CVE-2025-55847 is a buffer overflow vulnerability identified in the Wavlink M86X3A_V240730 device firmware, specifically within the /cgi-bin/ExportAllSettings.cgi endpoint. The vulnerability stems from improper validation of the length of the Cookie parameter input. When an attacker sends a specially crafted request with an excessively long Cookie parameter, the device fails to properly handle the input size, leading to a buffer overflow condition. This flaw can be exploited to execute arbitrary code on the affected device or cause a denial of service (DoS) by crashing the system. The vulnerability is critical because it allows remote attackers to potentially gain control over the device without authentication, given that the CGI endpoint is accessible and processes the Cookie header. No patch or fixed version information is currently available, and no known exploits have been reported in the wild as of the publication date. The lack of a CVSS score means the severity must be assessed based on the nature of the vulnerability, which involves remote code execution and DoS capabilities through a common web interface on a network device. The vulnerability affects the Wavlink M86X3A_V240730 model, a network device likely used in small to medium business or home office environments for networking purposes.

For European organizations, this vulnerability poses a significant risk, especially for those relying on Wavlink networking devices in their infrastructure. Exploitation could lead to unauthorized remote code execution, allowing attackers to compromise the confidentiality, integrity, and availability of the network device. This could result in interception or manipulation of network traffic, disruption of network services, or use of the compromised device as a foothold for further lateral movement within the organization's network. The DoS potential could cause network outages, impacting business continuity. Given that many European organizations operate under strict data protection regulations such as GDPR, a compromise of network devices could lead to data breaches with legal and financial consequences. The absence of authentication requirements to exploit the vulnerability increases the risk, as attackers can remotely target exposed devices without prior access. The impact is heightened in environments where these devices serve as critical network gateways or are part of security perimeters.

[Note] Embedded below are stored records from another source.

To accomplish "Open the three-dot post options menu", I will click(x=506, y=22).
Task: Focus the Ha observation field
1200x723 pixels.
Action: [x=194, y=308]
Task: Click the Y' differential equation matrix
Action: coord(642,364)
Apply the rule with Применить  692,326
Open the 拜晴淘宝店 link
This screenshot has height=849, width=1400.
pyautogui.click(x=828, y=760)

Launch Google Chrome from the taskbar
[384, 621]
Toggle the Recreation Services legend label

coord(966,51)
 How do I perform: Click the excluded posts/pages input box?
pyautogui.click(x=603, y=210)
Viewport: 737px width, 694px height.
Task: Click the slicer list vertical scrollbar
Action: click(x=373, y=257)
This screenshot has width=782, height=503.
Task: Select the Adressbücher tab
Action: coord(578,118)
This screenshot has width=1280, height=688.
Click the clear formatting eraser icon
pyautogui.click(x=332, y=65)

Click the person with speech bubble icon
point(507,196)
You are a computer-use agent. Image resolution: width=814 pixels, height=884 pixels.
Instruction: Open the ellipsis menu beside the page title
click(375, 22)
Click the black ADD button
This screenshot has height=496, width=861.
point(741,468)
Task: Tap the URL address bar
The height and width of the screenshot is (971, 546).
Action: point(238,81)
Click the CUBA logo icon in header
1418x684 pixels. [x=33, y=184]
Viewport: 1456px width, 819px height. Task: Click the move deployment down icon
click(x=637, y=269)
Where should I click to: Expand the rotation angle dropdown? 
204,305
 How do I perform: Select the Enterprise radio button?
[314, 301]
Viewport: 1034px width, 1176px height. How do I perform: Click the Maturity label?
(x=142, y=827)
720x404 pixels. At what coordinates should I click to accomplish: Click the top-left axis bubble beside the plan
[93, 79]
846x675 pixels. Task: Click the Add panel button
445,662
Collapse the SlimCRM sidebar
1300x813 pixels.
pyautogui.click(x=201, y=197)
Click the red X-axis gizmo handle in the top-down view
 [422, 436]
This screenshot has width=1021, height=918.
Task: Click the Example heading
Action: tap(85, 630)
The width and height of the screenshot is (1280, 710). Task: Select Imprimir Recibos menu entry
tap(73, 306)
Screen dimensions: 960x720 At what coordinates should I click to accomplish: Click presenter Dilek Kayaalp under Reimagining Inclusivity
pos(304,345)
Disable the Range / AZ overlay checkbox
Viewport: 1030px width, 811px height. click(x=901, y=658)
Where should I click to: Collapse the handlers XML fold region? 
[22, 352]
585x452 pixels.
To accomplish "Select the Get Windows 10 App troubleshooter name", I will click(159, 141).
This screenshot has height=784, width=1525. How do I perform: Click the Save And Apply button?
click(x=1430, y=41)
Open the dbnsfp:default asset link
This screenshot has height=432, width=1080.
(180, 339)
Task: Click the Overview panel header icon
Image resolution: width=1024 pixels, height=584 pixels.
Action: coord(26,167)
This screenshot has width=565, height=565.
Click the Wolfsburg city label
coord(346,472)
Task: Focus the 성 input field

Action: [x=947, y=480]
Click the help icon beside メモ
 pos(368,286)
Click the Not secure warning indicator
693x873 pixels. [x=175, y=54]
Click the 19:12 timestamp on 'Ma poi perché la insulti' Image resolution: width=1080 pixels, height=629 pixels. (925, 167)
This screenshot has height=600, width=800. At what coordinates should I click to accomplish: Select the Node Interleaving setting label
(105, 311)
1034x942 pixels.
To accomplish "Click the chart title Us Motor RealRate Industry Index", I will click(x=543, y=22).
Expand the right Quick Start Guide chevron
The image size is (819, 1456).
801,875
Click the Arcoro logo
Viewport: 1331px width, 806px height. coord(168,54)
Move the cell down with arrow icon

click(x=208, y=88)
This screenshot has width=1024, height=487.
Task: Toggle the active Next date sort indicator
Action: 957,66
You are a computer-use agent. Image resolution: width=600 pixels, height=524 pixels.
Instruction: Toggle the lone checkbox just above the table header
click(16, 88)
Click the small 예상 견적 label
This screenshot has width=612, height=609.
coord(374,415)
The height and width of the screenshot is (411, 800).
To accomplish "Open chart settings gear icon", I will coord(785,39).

Organizations should immediately inventory their network devices to identify any Wavlink M86X3A_V240730 units in use. Until an official patch is released, it is advisable to restrict access to the device's web management interface by implementing network segmentation and firewall rules that limit access to trusted management hosts only. Disabling remote management over the internet or untrusted networks can reduce exposure. Monitoring network traffic for unusual requests to the /cgi-bin/ExportAllSettings.cgi endpoint and anomalous Cookie header lengths can help detect exploitation attempts. Employing intrusion detection/prevention systems (IDS/IPS) with custom signatures targeting this vulnerability may provide additional protection. Organizations should also engage with Wavlink support channels to obtain information on patches or firmware updates addressing this issue and plan timely deployment once available. As a longer-term measure, consider replacing vulnerable devices with models that have a stronger security track record and regular firmware update support.